Prepared by Mykhailo Vladymyrov & Aris Marcolongo, Science IT Support, University Of Bern, 2020

This work is licensed under CC0.

Solutions to Part 3.¶

from sklearn.datasets import make_blobs
from sklearn.model_selection import train_test_split
from sklearn import metrics
from sklearn.mixture import GaussianMixture

from sklearn.cluster import KMeans
from sklearn.metrics import silhouette_score

from matplotlib import  pyplot as plt
import numpy as np
import pandas as pd
from imageio import imread
from time import time as timer
import os

import tensorflow as tf

%matplotlib inline
from matplotlib import animation
from IPython.display import HTML

import umap
from scipy.stats import entropy

if not os.path.exists('data'):
    path = os.path.abspath('.')+'/colab_material.tgz'
    tf.keras.utils.get_file(path, 'https://github.com/neworldemancer/DSF5/raw/master/colab_material.tgz')
    !tar -xvzf colab_material.tgz > /dev/null 2>&1

Downloading data from https://github.com/neworldemancer/DSF5/raw/master/colab_material.tgz
98304/96847 [==============================] - 0s 0us/step

from utils.routines import *

EXERCISE 1: Discover the number of Gaussians¶

### In this exercise you are given the dataset points, consisting of high-dimensional data. It was built taking random 
#samples from a number k of multimensional gaussians. The data is therefore made of k clusters but, being 
#very high dimensional, you cannot visualize it. Your task it too use K-means combined with the Silouhette 
#score to find the number of k.

# 1. Load the data using the function load_ex1_data_clust() , check the dimensionality of the data.

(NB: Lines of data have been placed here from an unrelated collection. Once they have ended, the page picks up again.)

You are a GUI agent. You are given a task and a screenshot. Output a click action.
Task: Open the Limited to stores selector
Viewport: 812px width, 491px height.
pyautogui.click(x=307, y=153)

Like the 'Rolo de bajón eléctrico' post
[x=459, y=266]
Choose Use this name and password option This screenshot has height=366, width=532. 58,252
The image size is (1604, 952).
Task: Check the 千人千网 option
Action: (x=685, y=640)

points=load_ex1_data_clust()

# 2. Fix a number of clusters k and define a KMeans clusterer object. Perform the fitting and compute the Silhouette score. 
# Save the results on a list. 

plt.figure()
scores=[]
for itrial in range(2,15):
    print('Number of clusters considered: ',itrial)
    clusterer = KMeans(n_clusters=itrial, random_state=10)
    cluster_labels = clusterer.fit_predict(points)
    score=silhouette_score(points,cluster_labels)
    scores.append(score)

# 3. Plot the Silhouette scores as a function ok k? What is the number of clusters ?
plt.grid()
plt.plot(np.arange(len(scores))+2,np.array(scores),'-o')

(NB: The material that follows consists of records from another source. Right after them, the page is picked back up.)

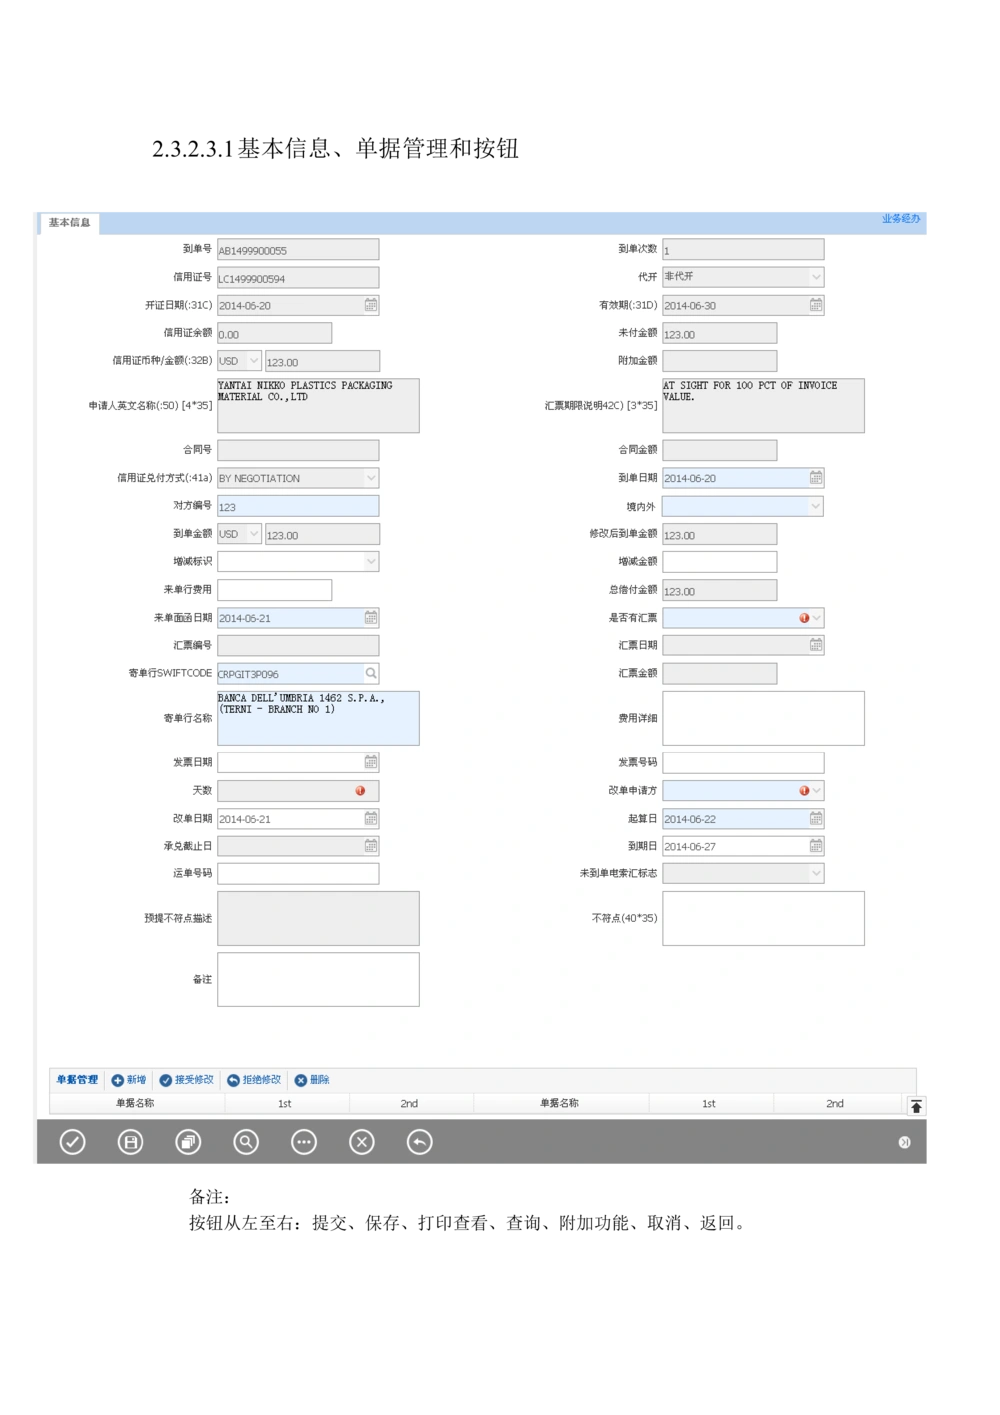Switch to the 基本信息 tab

tap(69, 223)
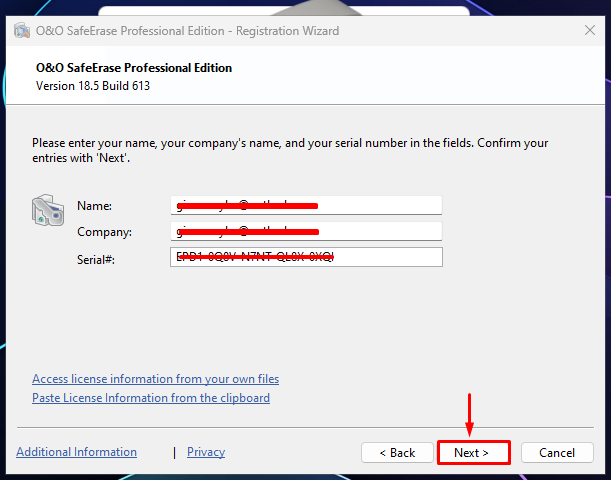Click the instruction paragraph about entering serial number

[x=290, y=150]
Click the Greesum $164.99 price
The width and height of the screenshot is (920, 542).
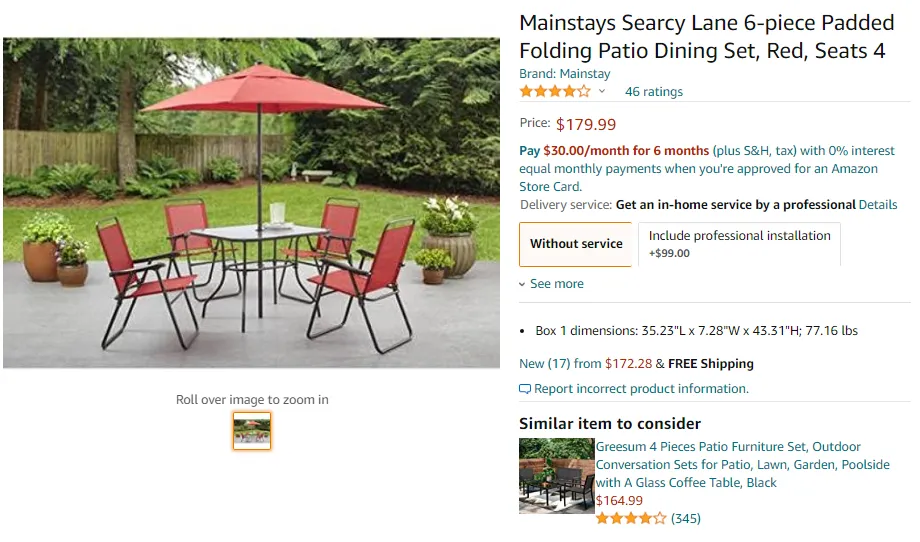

# 4. Optional. Check the result that you found via umap. 
plt.figure()
umap_model = umap.UMAP(random_state=1711)
umap_gs = umap_model.fit_transform(points)
plt.scatter(umap_gs[:, 0], umap_gs [:, 1], s=20)

Number of clusters considered:  2
Number of clusters considered:  3
Number of clusters considered:  4
Number of clusters considered:  5
Number of clusters considered:  6
Number of clusters considered:  7
Number of clusters considered:  8
Number of clusters considered:  9
Number of clusters considered:  10
Number of clusters considered:  11
Number of clusters considered:  12
Number of clusters considered:  13
Number of clusters considered:  14

<matplotlib.collections.PathCollection at 0x7fb682fd9ac8>

EXERCISE 2: Predict the good using K-Means¶

#In this exercise you are asked to use the clustering performed by K-means to predict the good in the f-mnist dataset. 
#Here we are using the clustering as a preprocessing for a supervised task. We need therefore the correct labels 
#on a training set and #o test the result on a test set:

# 1. Load the dataset.

fmnist = tf.keras.datasets.fashion_mnist
(train_images, train_labels), (test_images, test_labels) = fmnist.load_data()

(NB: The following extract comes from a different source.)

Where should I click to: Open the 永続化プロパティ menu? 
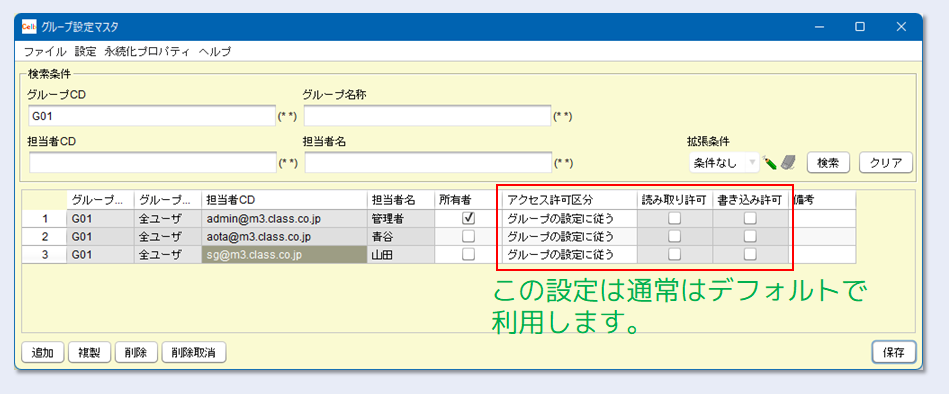click(147, 51)
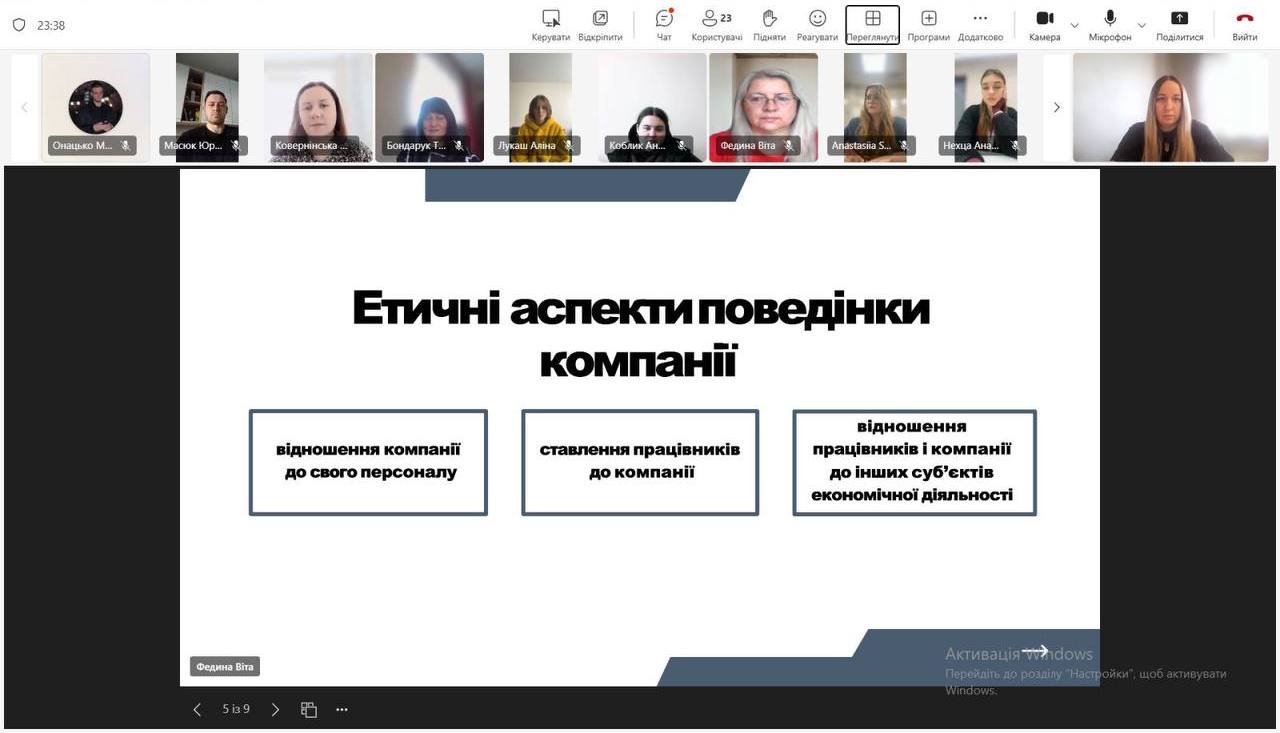Image resolution: width=1280 pixels, height=733 pixels.
Task: Leave the meeting with Вийти
Action: (1244, 24)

X_train=train_images[:5000,:].reshape(5000,-1)
y_train=train_labels[:5000]

X_test=test_images[:1000,:].reshape(1000,-1)
y_test=test_labels[:1000]

# 2. FITTING STEP: The fitting step consists first here in the computation of the cluster center, which was done during 
# the presentation. Second, to each cluster center we need than to assign a good-label, which will be given by the 
# majority class of the sample belonging to that cluster. 

def most_common(nclusters, supervised_labels, cluster_labels):
    
    """
    Args:
    - nclusters : the number of clusteres
    - supervised_labels : for each sample, the labelling provided by the training data ( e.g. in y_train or y_test)
    - cluster_labels : for each good, the cluster it was assigned by K-Means using the predict method of the Kmeans object
    
    Returns:
    - a list "assignement" of lengths nclusters, where assignement[i] is the majority class of the i-cluster 
    """
    
    assignement=[]
    for icluster in range(nclusters):
        indices=list(supervised_labels[cluster_labels==icluster])
        try:
            chosen= max(set(indices), key=indices.count)
        except ValueError :
            print('Em')
            chosen=1
        assignement.append(chosen)
        
    return assignement


clusterer = KMeans(n_clusters=10, random_state=10)

clusterer.fit(X_train)

cluster_labels = clusterer.predict(X_train)
assignement=most_common(10, y_train, cluster_labels)     

print(assignement)

print('Training set')

cluster_labels = clusterer.predict(X_train)

new_labels=[assignement[i] for i in cluster_labels]

cm=metrics.confusion_matrix( y_train, new_labels)

print(np.sum([cm[i,i] for i in range(cm.shape[0])])/np.sum(cm))
print(cm)

# 3. Using the assignment list and the clusterer, check the performance on the test set.

print()
print('Test set')

cluster_labels = clusterer.predict(X_test)
 
new_labels=[assignement[i] for i in cluster_labels]

cm=metrics.confusion_matrix( y_test, new_labels)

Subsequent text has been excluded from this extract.